Inhibition of microRNA-92a protects against ischemia/reperfusion injury in a large-animal model

Rabea Hinkel; Daniela Penzkofer; Stefanie Zühlke; Ariane Fischer; Wira Husada; Quan-Fu Xu; Elisabeth Baloch; Eva van Rooij; Andreas M Zeiher; Christian Kupatt; Stefanie Dimmeler

doi:10.1161/CIRCULATIONAHA.113.001904

Inhibition of microRNA-92a protects against ischemia/reperfusion injury in a large-animal model

Rabea Hinkel, Daniela Penzkofer, Stefanie Zühlke, Ariane Fischer, Wira Husada, Quan-Fu Xu, Elisabeth Baloch, Eva van Rooij, Andreas M Zeiher, Christian Kupatt, Stefanie Dimmeler

Hubrecht Institute

Research output: Contribution to journal/periodical › Article › Scientific › peer-review

294 Citations (Scopus)

Abstract

BACKGROUND: MicroRNAs (miRs) are small noncoding RNAs that posttranscriptionally control gene expression.
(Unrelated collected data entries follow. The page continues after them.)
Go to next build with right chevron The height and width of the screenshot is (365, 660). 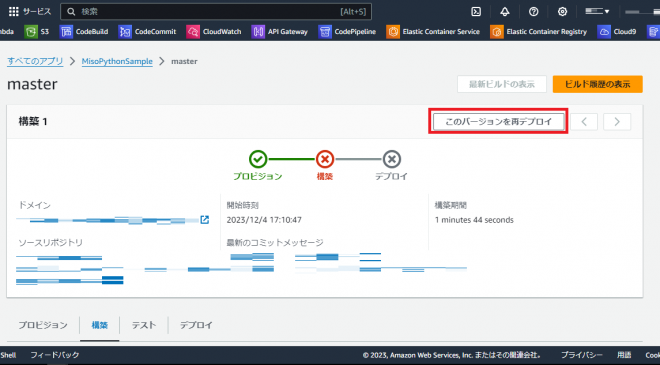(617, 122)
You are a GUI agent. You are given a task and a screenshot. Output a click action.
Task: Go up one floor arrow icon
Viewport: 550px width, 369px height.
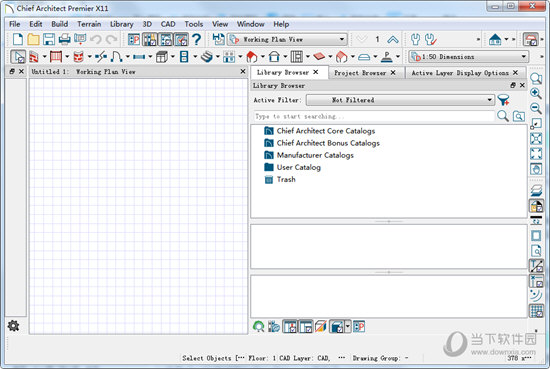(x=393, y=40)
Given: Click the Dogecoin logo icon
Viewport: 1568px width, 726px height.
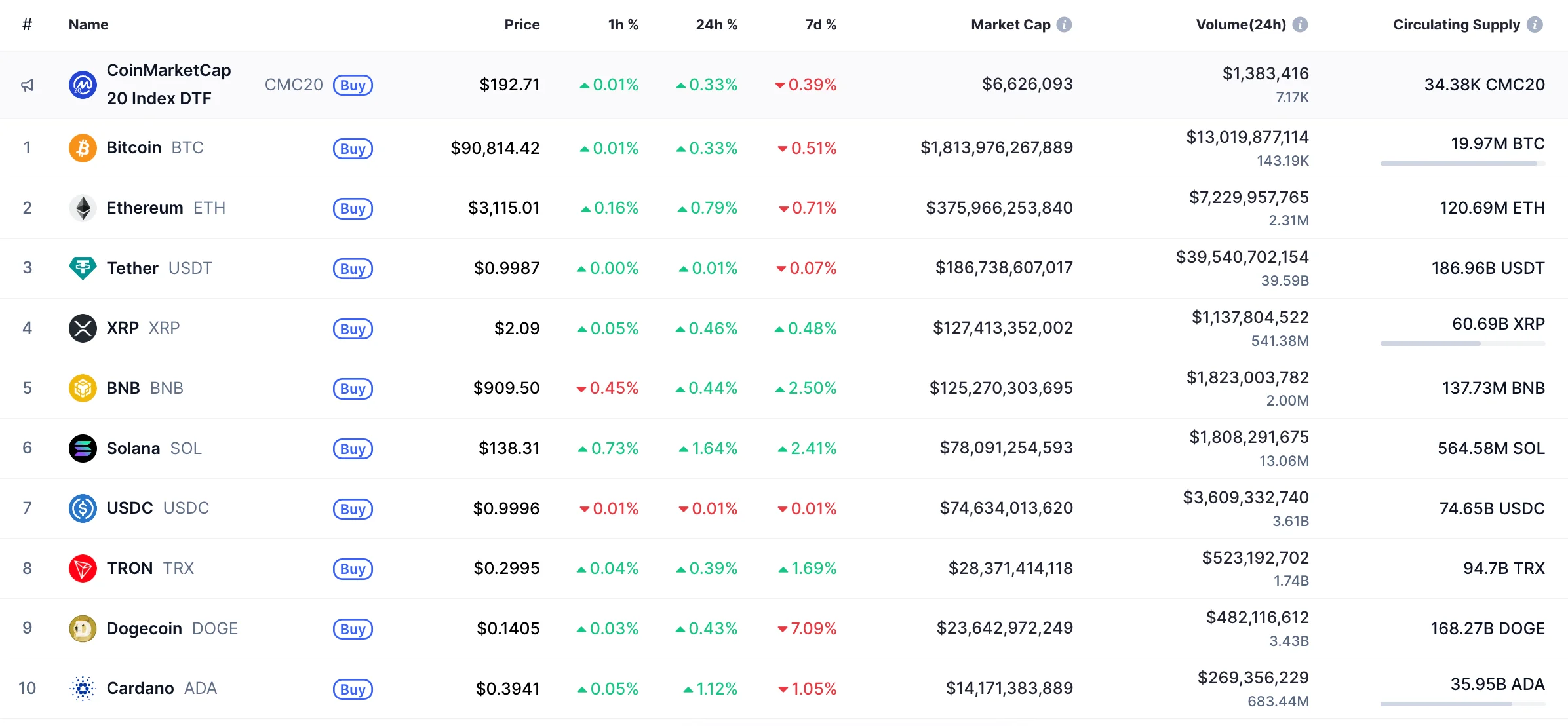Looking at the screenshot, I should click(83, 628).

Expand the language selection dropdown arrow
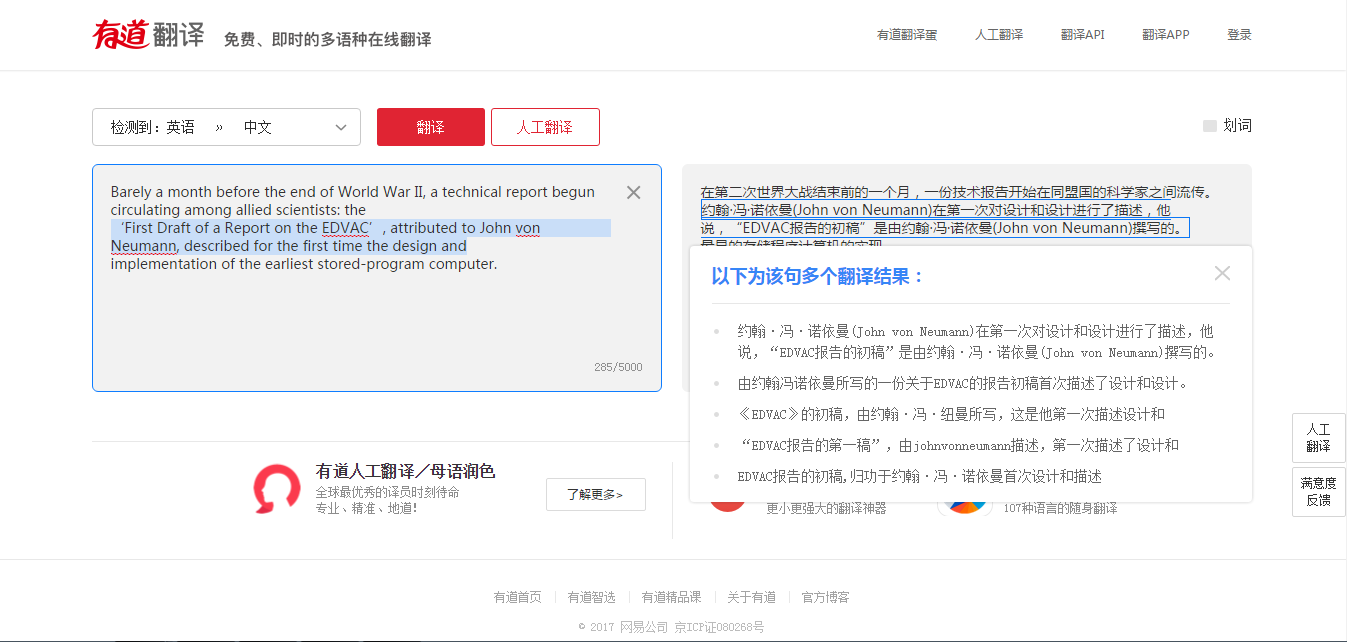[341, 127]
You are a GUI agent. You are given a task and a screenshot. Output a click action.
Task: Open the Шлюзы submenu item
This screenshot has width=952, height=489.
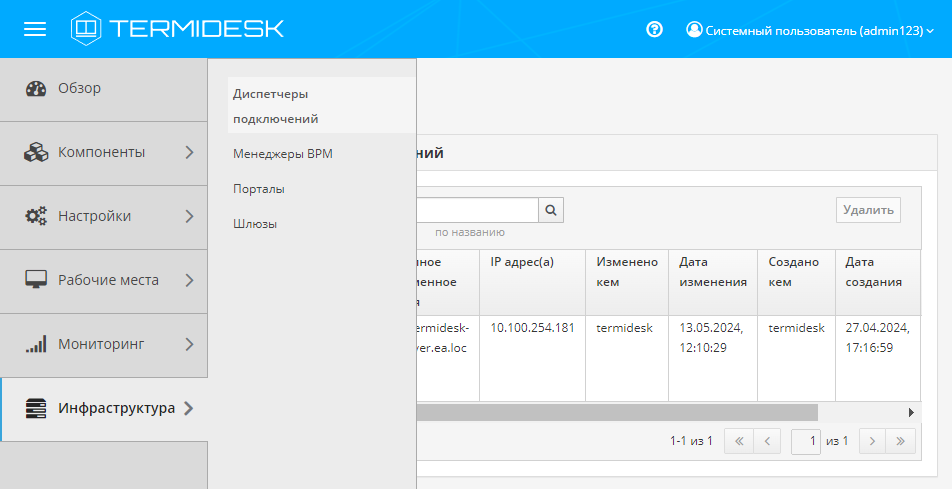(x=255, y=224)
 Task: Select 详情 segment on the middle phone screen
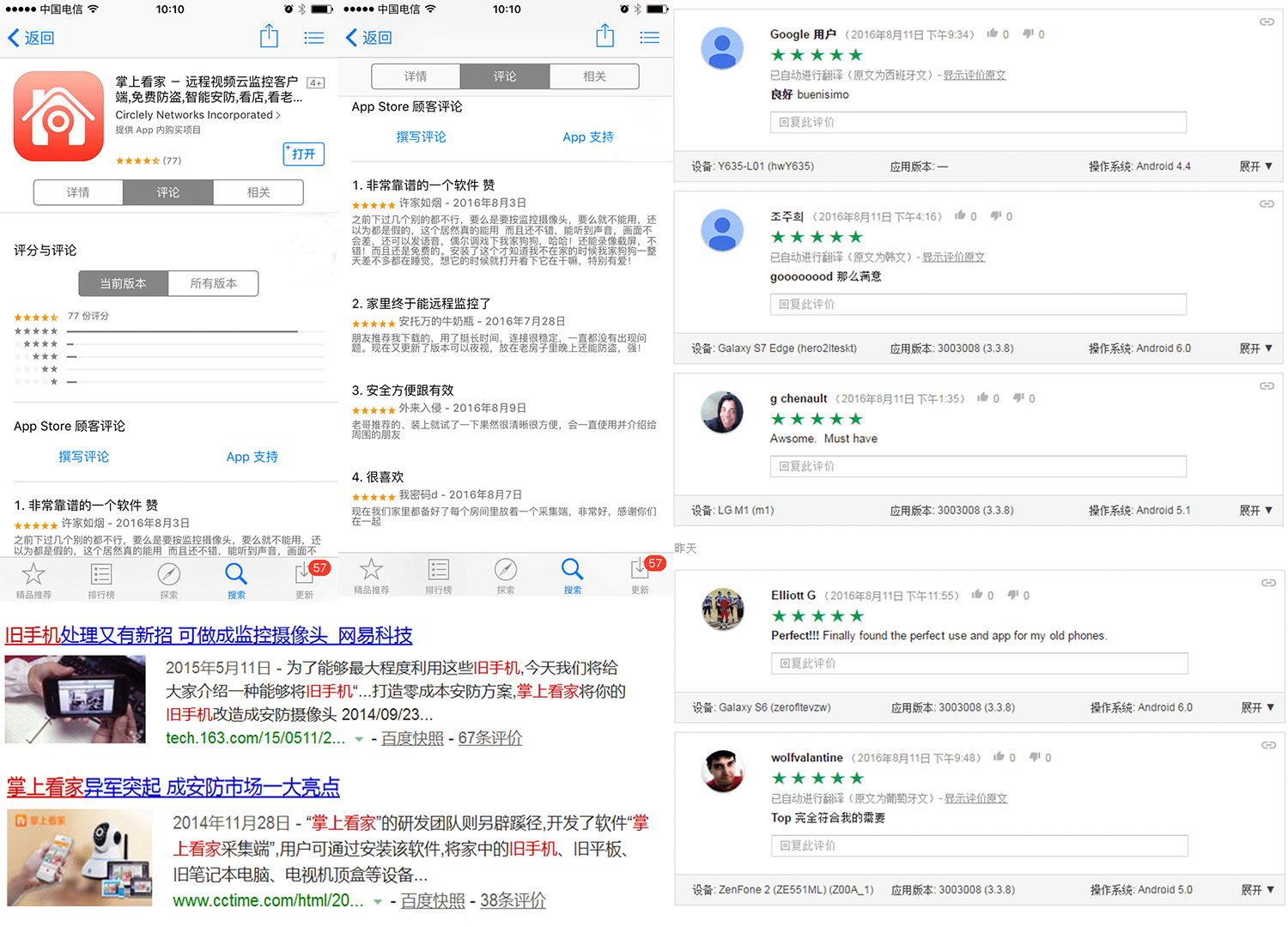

Small-animal studies suggest that miRs might offer novel therapeutic targets in cardiovascular diseases such as cardioprotection of murine hearts after myocardial infarction via miR-92a inhibitors. Because the functional benefits of miR-92a inhibitors in larger preclinical models are not known, we assessed the therapeutic efficacy of miR-92a inhibition in a porcine model of ischemia and reperfusion.
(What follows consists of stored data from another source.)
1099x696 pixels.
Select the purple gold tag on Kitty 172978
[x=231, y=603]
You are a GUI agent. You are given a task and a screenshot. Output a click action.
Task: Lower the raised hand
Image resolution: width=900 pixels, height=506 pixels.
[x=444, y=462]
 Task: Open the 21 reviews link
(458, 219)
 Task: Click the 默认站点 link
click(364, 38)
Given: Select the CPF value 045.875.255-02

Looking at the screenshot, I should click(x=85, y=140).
METHODS AND RESULTS: Pigs (n=5 per group) underwent percutaneous ischemia/reperfusion (60 min/72 h or 7 days, respectively). Locked nucleic acid-modified antisense miR-92a (LNA-92a) was applied either regionally (antegrade or retrograde) with a catheter or systemically (intravenously). LNA-92a significantly (P<0.01) reduced miR-92a expression in the infarct zone regardless of the application venue. However, catheter-based delivery, but not intravenous infusion, of LNA-92a significantly (P<0.05) reduced the infarct size compared with control LNA-treated pigs, which correlated with an improved ejection fraction and left ventricular end-diastolic pressure (P<0.05). Histochemistry revealed that LNA-92a increased capillary density but decreased leukocyte influx and cardiac cell death. Complete loss of miR-92a in mice attenuated the infarct-related myocardial dysfunction to a larger extent than cardiomyocyte-specific miR-92a deletion. In vitro, LNA-92a protected against hypoxia/reoxygenation-induced cardiomyocyte cell death.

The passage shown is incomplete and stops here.